Both PML-N and PPP badly misjudged Imran's popular wave which took a new height on October 30th, 2011, when almost half a million people attended a public meeting at Minar-e-Pakistan, the biggest show of strength since Benazir Bhutto's April 10th, 1986 return from exile.
Khan always looked towards Mian Bashir, the old man he always go for advice when he is down. He said, "When my party was down in the dump and had hit rock bottom, I called on my old and most loyal friend Goldie (Omar Farooq) and Mian Bashir who was not feeling well. The party was going through its most difficult phase and fighting for survival. Goldie was losing hope and asked Mian Bashir when will our party come into power? He closed his eyes and opened it after five minutes, looked towards me and said ‘when you are ready to take the responsibility’.”
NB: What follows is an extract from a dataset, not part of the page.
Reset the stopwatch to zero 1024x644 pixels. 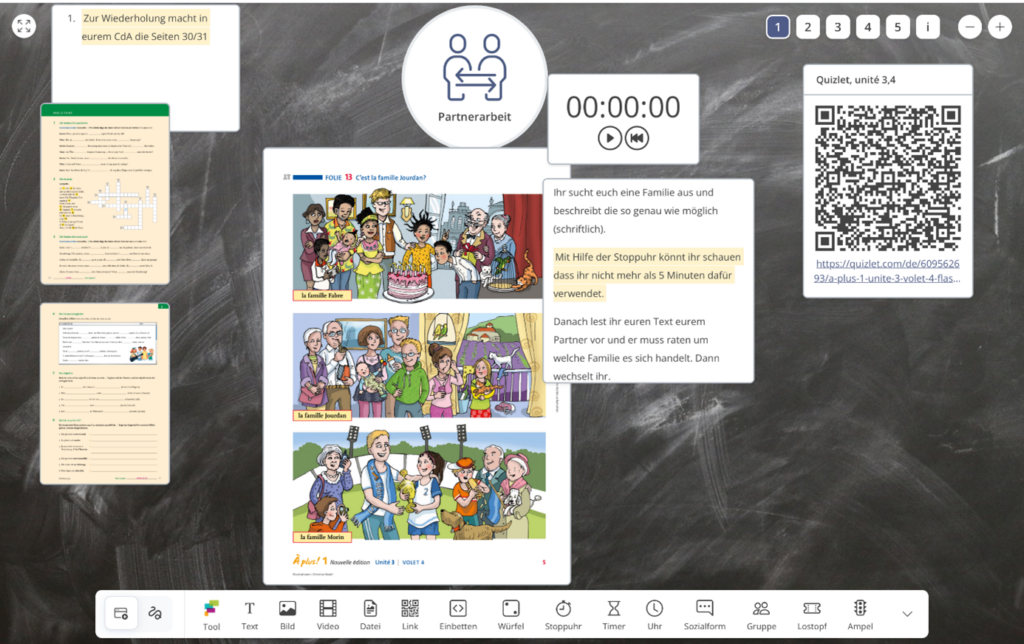point(637,138)
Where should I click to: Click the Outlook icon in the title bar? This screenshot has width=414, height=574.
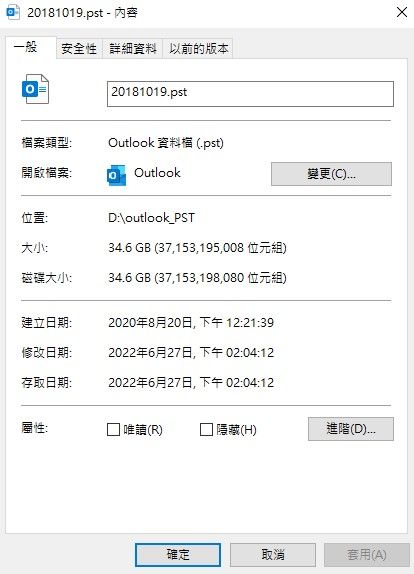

Today, Khan believes that he and his party are ready to take the responsibility to take Pakistan out of crisis. "I feel Pakistan Tehreek-e-Insaf is the idea whose time has come.”
Why I say it is still a long way to go because politics is not cricket and though from anti-status quo, Khan has learnt the dynamics of Pakistan politics, he still has to get a comfortable majority in the next general elections to win the Political World Cup in 2018, for which he has to defeat his arch political rival in Punjab, PML-N, still led by the Sharifs.
It is also the time for PML-N and PPP to accept Khan as the biggest potential challenger and not just a glamour, which they used to consider him till his Minar-e-Pakistan show. He has created his own vote bank and brought families to the polling stations. Still inexperienced to understand political manoeuvring, many Pakistanis now look towards him as a possible alternate and untested. Only the time and his politics will tell whether they are right or wrong.
The writer is a senior columnist and analyst of GEO, The News and Jang.